***** Listed records *****
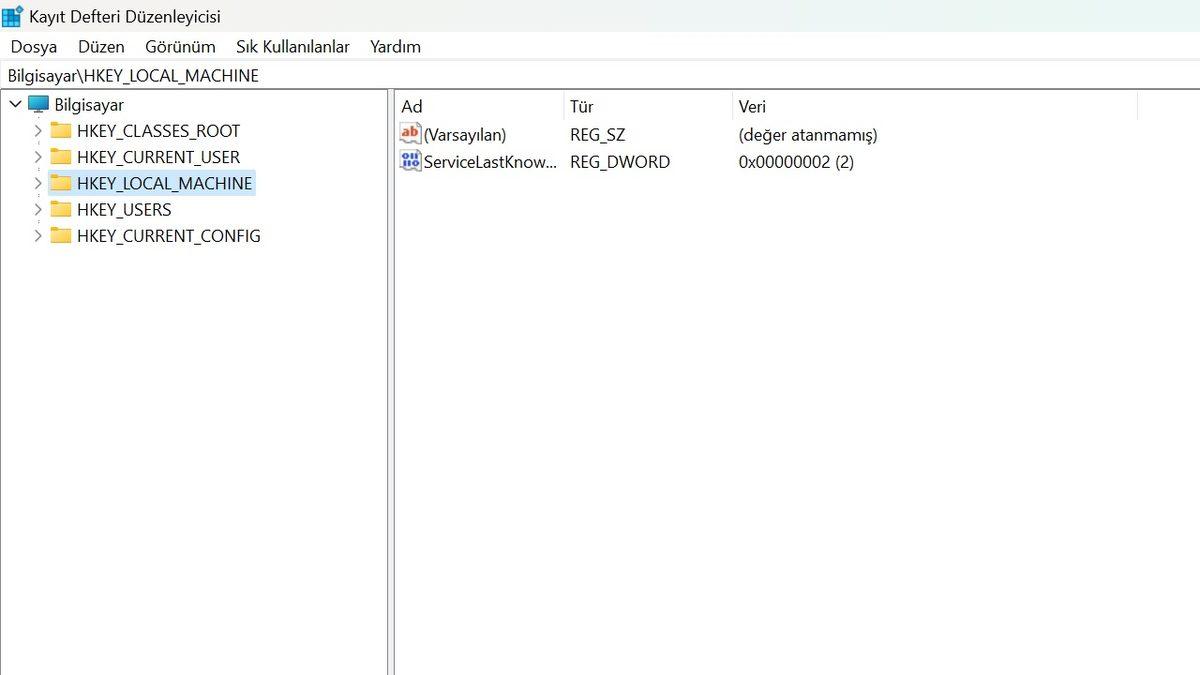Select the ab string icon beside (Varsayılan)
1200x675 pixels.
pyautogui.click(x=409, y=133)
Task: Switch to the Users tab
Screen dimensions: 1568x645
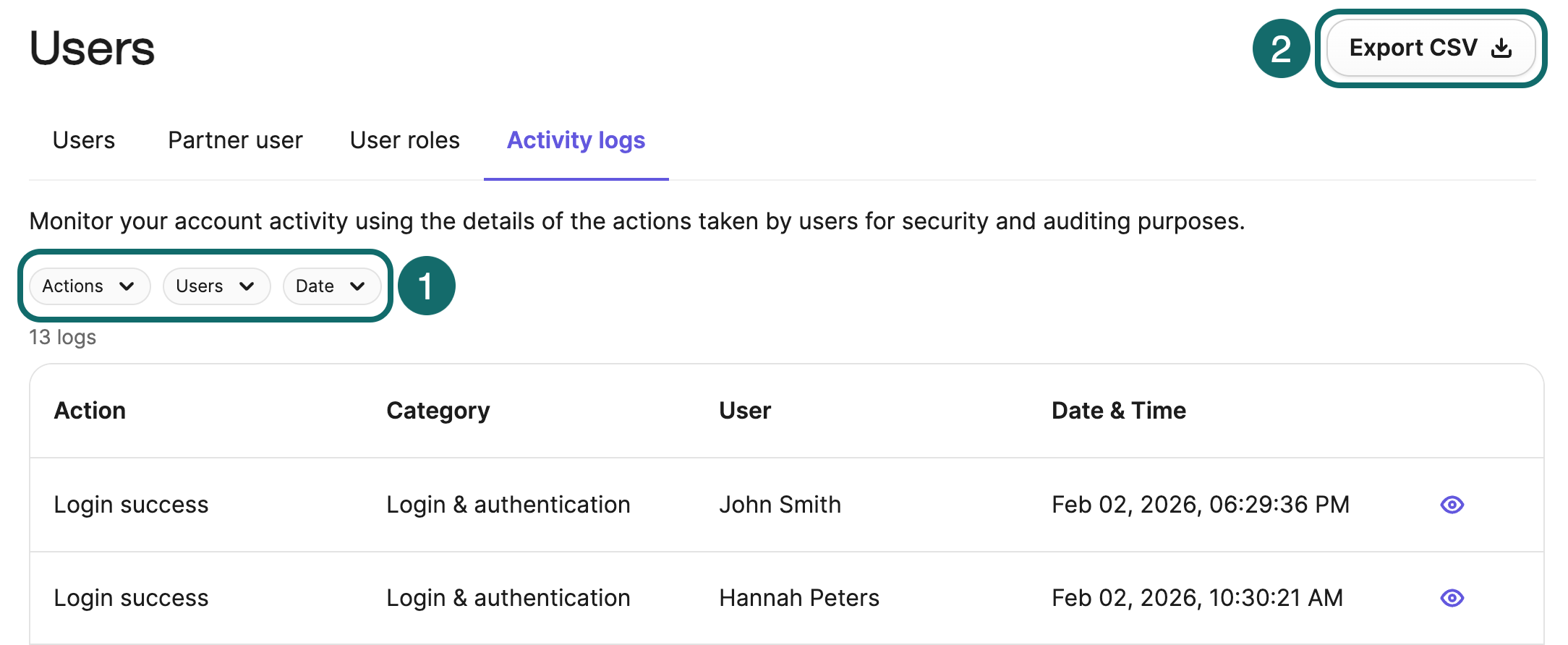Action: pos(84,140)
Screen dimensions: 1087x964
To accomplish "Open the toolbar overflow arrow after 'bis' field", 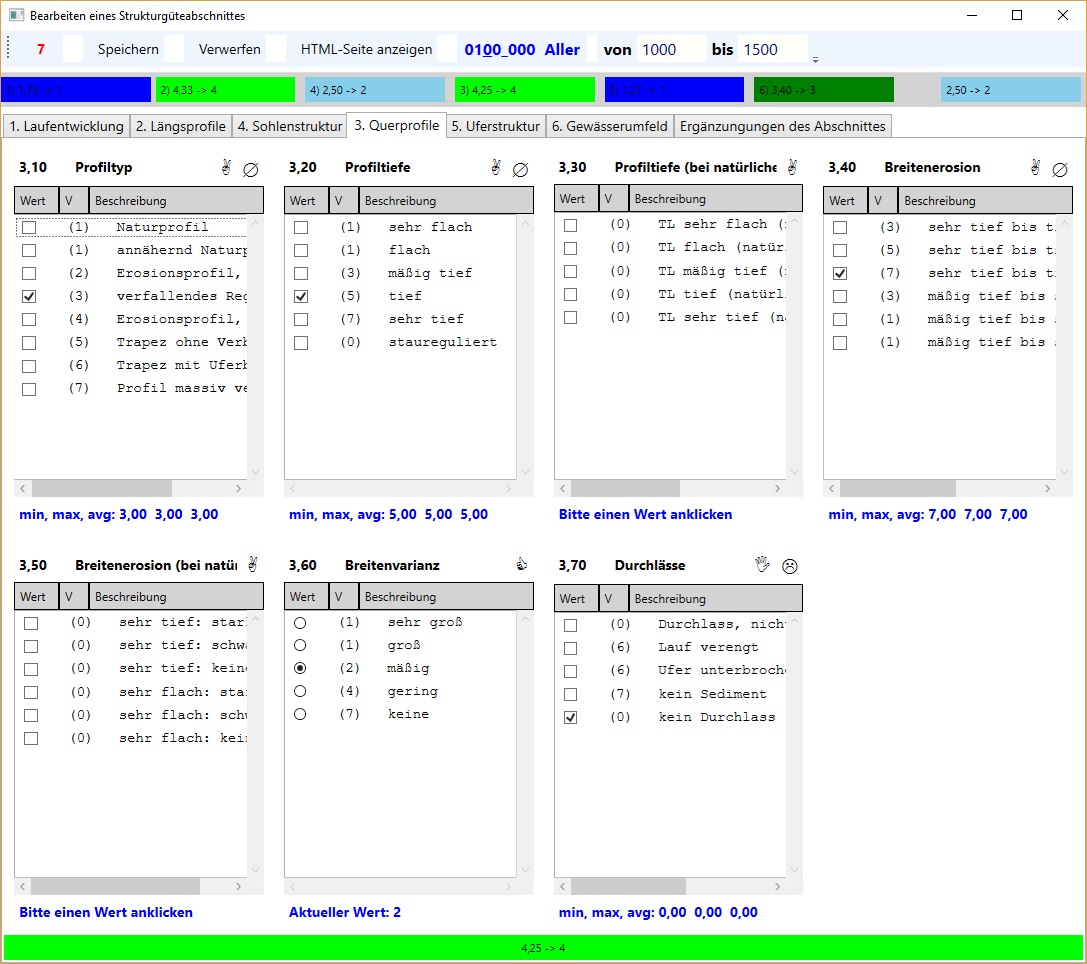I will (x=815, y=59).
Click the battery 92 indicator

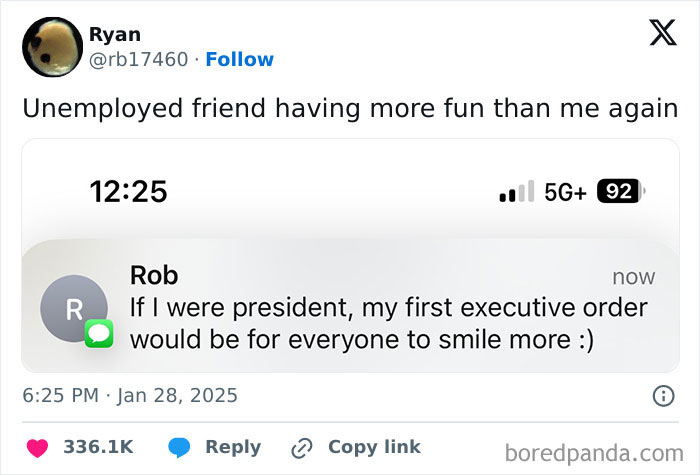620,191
*****
Could you copy the items word for word, starting at the very beginning and ending with the line that contains "Action: pos(84,140)", and leave the pictures out?

**Worked solution**
Select the ab string icon beside (Varsayılan)
1200x675 pixels.
pyautogui.click(x=409, y=133)
Task: Switch to the Users tab
Screen dimensions: 1568x645
Action: pos(84,140)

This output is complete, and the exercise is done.